Jul 10th, 2008 by Stephen Stearns
Do worms protect us against autoimmune diseases? The epidemiological evidence is strongly suggestive. Ethiopian, Brazilian, Venezuelan, and Gambian adults have less asthma when infected with nematodes; Gabonese schoolchildren with schistosomiasis have fewer allergic reactions to dust mites than do those who are not so infected, and children living on farms in Germany have fewer allergies than children living in cities (Wilson & Maizels 2004). One of the most debilitating autoimmune diseases, multiple sclerosis, is virtually absent in Roma, Inuit, and Bantu, is rare in the indigenous peoples of the Americas and Asia, and is rare in the tropics generally. And in the developed world, some form of allergy now afflicts almost half of those living in industrialized societies (Holgate 1999); serious immune-mediated diseases occur in 3 to 5% of the US population (Jacobson 1997); and allergic and autoimmune diseases have increased strikingly in the last 50 years (Bach 2002, Gale 2002). Civilization has apparently flipped a switch in our immune systems. We are in the middle of a pandemic of autoimmune diseases (Fig. 1; from Bach 2002).
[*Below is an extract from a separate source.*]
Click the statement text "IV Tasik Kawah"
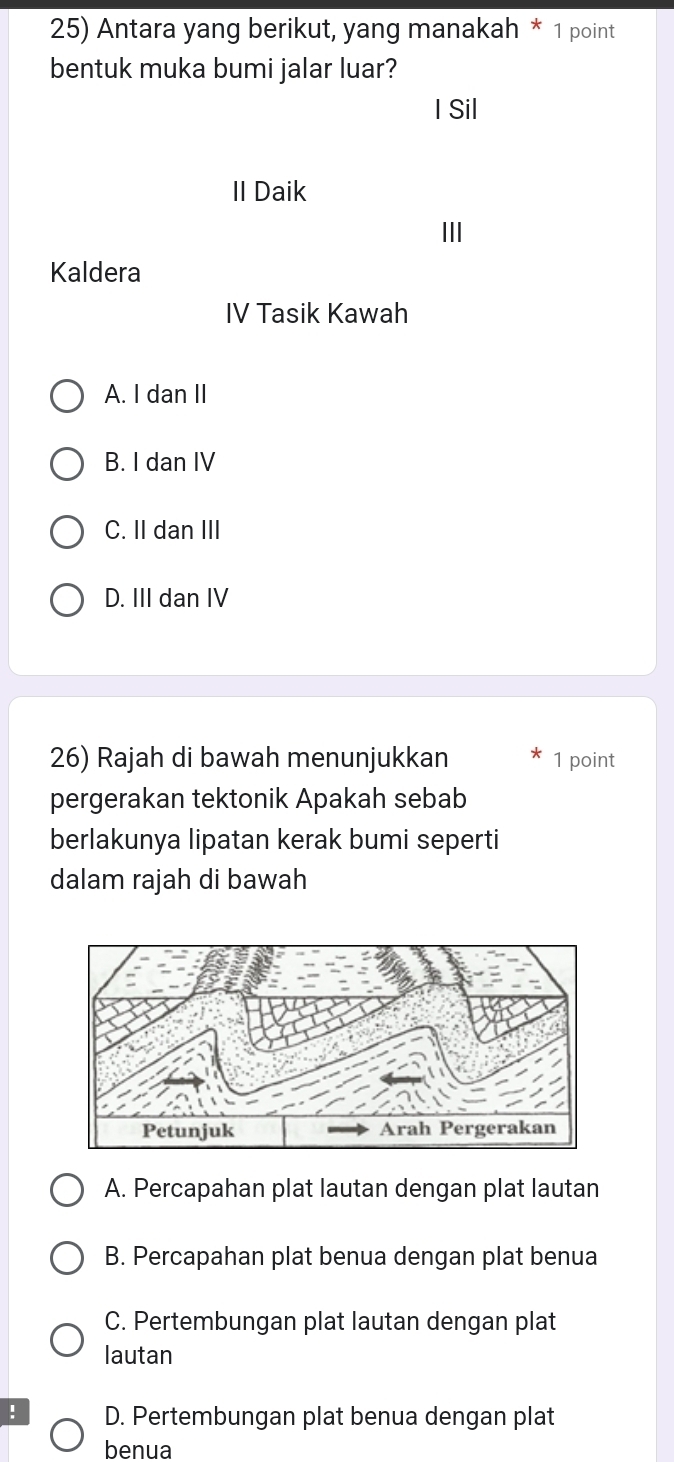Screen dimensions: 674x1462 point(317,314)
The Hygiene Hypothesis (Liebowitz et al. 1966, Strachan 1989) suggests that this pandemic is an unintended consequence of the cleanliness of modern civilizations caused by the elimination of parasitic worm infections. There are alternatives: both viruses and Chlamydia have their advocates. Is it specifically worm infections that protect us against autoimmune disease? Some support comes from clinical studies. Treatment with sterilized eggs of pig whipworms (Trichuris suis) administered in doses of 2500 eggs twice a week for 12 weeks led to improvement in 43% of patients with ulcerative colitis (Summers et al. 2005a); doses of 2500 eggs once every three weeks for 24 weeks led to improvement in 72% of patients with Crohn’s Disease (Summers et al. 2005b). Pig whipworms are the worm of therapeutic choice because they elicit reactions in the human immune system without establishing debilitating infections (Summers et al. 2003).
Now, a well-controlled prospective study of patients with multiple sclerosis indicates that infection with intestinal worms protects against the advancement of that disease as well. Correale and Farez (2007) identified 12 MS patients with recent worm infections, matched them with 12 MS patients who did not have worm infections, and recruited 12 healthy individuals as additional controls. They then followed all 36 individuals for 4.7 years, measuring them regularly with MRI scans for brain lesions, with behavioral tests, and with tests for presence of intestinal worms. None of the 24 originally uninfected patients acquired worms during the observation period: they remained good controls. The results were striking. MS patients with worm infections developed symptoms very, very slowly, whereas MS patients without worm infections progressed much more rapidly to serious disease (Fig. 1 from Correale and Farez (2007)).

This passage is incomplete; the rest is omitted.